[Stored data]
-- Opening Marker --

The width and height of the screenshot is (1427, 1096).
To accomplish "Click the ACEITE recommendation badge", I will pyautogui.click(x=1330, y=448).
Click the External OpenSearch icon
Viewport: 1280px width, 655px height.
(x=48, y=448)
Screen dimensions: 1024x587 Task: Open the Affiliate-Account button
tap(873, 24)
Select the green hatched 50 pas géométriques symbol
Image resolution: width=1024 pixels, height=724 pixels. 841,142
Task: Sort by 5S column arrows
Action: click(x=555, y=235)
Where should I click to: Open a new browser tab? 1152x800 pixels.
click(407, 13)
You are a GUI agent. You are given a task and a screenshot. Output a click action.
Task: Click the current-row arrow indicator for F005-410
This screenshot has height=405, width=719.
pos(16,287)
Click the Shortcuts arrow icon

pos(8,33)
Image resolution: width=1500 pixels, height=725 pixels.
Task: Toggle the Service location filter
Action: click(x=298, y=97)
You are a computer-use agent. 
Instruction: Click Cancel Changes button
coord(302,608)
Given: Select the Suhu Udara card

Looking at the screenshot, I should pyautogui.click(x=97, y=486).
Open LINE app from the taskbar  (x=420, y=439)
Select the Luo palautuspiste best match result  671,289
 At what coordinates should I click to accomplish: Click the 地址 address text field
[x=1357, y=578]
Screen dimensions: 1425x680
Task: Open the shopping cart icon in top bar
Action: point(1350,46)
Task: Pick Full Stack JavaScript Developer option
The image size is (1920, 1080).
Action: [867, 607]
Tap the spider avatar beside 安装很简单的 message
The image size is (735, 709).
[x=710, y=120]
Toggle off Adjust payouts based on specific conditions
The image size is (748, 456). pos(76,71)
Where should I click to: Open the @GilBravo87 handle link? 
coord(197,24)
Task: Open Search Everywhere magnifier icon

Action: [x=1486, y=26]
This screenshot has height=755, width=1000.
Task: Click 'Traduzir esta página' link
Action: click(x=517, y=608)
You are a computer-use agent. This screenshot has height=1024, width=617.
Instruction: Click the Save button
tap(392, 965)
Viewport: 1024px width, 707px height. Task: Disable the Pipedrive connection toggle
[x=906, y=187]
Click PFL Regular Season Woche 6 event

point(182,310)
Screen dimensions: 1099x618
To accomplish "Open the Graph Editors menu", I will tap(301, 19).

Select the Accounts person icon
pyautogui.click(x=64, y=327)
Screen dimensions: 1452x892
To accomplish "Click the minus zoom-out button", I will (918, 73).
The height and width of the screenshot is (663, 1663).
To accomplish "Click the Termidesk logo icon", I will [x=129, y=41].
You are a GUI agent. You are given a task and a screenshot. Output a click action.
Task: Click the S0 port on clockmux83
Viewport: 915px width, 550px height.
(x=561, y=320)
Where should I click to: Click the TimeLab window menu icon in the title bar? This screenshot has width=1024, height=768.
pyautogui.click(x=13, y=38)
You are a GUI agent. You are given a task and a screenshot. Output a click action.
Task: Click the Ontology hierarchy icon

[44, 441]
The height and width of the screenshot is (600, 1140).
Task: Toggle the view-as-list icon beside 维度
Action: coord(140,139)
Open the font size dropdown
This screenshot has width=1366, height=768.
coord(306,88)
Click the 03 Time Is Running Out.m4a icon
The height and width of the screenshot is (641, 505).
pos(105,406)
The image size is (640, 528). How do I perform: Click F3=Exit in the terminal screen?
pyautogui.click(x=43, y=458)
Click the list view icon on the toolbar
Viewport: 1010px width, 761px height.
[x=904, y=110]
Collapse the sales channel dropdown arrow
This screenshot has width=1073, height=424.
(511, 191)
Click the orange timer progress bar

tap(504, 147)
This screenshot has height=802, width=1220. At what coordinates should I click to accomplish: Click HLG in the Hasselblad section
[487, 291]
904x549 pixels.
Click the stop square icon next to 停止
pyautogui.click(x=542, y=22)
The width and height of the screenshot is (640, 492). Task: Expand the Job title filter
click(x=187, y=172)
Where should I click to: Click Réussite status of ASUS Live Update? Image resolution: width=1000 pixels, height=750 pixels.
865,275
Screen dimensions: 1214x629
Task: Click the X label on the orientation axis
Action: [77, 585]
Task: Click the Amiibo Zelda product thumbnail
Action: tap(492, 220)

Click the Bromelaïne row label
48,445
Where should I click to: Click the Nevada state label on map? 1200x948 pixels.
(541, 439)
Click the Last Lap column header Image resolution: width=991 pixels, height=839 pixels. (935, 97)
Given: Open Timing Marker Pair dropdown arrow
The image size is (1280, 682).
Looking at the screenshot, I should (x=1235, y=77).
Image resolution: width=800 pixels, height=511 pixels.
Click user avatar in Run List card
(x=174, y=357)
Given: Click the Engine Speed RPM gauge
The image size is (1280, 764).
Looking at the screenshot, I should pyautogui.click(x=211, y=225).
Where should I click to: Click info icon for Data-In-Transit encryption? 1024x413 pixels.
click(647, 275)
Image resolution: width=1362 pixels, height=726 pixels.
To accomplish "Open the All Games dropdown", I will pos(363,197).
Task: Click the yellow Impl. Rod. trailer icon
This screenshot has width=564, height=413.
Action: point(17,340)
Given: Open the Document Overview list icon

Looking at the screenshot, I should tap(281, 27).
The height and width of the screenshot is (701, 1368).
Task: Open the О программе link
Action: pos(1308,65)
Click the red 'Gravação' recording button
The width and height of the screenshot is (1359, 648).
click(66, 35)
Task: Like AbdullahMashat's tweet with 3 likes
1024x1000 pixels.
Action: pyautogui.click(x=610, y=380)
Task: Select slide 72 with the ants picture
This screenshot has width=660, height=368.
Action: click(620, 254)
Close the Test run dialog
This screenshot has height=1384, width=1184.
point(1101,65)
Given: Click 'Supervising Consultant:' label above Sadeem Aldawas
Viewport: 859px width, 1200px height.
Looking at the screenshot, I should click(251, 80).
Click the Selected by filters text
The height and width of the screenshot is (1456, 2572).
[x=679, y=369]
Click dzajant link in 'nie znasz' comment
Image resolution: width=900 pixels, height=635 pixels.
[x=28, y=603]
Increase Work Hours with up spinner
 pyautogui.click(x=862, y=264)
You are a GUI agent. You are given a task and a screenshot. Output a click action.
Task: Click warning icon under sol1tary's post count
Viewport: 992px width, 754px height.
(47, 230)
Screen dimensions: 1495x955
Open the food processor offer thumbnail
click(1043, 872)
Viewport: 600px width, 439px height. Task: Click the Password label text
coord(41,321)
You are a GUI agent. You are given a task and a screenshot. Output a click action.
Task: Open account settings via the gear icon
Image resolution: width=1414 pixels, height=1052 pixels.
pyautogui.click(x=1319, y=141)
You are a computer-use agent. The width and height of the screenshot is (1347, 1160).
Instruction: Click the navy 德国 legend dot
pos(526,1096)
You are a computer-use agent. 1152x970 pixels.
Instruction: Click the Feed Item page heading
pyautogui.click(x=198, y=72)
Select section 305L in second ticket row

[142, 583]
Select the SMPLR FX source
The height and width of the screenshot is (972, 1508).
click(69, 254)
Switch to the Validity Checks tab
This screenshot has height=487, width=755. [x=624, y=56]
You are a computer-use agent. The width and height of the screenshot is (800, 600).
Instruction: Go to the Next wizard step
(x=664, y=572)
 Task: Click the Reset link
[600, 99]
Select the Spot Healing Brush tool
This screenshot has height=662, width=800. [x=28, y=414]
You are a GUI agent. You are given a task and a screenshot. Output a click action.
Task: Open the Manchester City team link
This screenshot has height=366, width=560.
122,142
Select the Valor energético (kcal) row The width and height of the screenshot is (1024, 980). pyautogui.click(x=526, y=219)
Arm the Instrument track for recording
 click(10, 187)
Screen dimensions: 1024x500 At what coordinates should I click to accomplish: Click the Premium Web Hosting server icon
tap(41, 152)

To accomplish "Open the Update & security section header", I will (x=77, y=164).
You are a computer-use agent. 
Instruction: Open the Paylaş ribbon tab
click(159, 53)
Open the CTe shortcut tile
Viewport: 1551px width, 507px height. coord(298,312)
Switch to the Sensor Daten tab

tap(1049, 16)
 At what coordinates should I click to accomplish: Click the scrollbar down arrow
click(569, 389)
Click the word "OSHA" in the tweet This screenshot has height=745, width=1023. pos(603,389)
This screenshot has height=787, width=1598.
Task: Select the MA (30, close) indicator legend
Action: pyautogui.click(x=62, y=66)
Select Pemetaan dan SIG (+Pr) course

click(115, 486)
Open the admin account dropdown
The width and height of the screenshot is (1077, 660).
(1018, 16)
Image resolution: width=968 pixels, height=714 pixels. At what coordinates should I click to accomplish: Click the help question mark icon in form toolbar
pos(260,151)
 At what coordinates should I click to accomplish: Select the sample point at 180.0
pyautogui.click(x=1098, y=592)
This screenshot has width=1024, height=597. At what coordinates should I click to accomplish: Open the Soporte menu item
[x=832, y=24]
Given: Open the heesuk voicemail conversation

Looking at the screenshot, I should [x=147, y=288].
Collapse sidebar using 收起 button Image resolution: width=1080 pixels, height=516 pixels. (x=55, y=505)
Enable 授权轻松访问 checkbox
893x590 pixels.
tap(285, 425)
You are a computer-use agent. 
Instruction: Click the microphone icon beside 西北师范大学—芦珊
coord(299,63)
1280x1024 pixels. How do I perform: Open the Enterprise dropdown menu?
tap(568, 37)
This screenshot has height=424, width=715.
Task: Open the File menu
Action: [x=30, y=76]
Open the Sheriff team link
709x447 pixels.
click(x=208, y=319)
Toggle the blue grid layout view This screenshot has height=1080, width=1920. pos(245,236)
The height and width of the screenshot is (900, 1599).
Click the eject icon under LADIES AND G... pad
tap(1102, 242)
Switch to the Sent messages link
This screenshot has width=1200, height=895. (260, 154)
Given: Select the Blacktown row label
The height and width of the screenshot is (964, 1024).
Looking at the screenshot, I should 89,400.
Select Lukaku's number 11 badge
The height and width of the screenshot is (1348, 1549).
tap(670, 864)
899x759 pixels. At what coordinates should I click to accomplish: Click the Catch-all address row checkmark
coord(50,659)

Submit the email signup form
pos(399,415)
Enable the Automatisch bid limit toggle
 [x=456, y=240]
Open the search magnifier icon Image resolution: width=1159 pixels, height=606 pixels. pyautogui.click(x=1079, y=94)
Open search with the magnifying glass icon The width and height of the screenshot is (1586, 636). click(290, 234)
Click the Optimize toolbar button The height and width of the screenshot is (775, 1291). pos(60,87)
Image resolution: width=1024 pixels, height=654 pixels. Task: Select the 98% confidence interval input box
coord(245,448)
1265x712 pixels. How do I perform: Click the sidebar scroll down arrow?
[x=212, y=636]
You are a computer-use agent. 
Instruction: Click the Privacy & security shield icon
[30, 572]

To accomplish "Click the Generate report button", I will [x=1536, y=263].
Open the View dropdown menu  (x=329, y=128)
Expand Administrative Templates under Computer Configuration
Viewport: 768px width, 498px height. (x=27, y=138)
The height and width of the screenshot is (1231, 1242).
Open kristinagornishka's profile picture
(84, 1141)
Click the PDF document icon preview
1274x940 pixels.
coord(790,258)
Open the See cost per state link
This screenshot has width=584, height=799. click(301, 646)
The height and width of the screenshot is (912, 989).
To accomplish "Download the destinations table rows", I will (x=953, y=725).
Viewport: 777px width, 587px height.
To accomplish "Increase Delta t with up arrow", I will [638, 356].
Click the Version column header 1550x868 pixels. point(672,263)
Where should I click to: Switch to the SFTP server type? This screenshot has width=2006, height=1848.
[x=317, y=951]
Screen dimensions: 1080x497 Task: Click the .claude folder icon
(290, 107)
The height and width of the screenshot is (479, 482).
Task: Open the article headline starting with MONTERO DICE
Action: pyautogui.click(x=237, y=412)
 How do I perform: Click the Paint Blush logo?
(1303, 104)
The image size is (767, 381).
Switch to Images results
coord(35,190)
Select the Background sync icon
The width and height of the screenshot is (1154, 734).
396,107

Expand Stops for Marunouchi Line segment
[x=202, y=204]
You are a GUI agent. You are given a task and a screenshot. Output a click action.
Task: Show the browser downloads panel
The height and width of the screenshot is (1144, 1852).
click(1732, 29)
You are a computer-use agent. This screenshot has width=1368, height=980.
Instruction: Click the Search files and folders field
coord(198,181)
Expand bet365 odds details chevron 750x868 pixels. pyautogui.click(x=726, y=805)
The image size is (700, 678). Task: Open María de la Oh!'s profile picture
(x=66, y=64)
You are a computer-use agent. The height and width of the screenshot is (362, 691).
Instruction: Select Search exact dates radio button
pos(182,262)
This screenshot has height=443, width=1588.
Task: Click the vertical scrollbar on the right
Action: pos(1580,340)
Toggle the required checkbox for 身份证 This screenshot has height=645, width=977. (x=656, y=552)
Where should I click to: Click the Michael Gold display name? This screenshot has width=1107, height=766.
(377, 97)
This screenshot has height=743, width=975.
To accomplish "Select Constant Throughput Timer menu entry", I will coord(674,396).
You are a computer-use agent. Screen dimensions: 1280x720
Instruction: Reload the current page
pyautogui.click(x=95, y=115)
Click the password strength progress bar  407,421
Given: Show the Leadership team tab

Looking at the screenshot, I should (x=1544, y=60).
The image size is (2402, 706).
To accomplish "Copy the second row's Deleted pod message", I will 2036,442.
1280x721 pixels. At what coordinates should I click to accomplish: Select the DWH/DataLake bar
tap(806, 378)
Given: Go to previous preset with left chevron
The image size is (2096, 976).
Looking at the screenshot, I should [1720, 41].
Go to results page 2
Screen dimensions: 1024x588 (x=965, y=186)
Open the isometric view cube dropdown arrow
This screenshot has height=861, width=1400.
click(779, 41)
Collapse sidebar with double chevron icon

-- Closing Marker --

» **PROBLEM TO WORK ON**:
Pick every line of the data that includes the string "chevron".

» **SOLUTION BELOW**:
Expand bet365 odds details chevron 750x868 pixels. pyautogui.click(x=726, y=805)
Given: Go to previous preset with left chevron
Collapse sidebar with double chevron icon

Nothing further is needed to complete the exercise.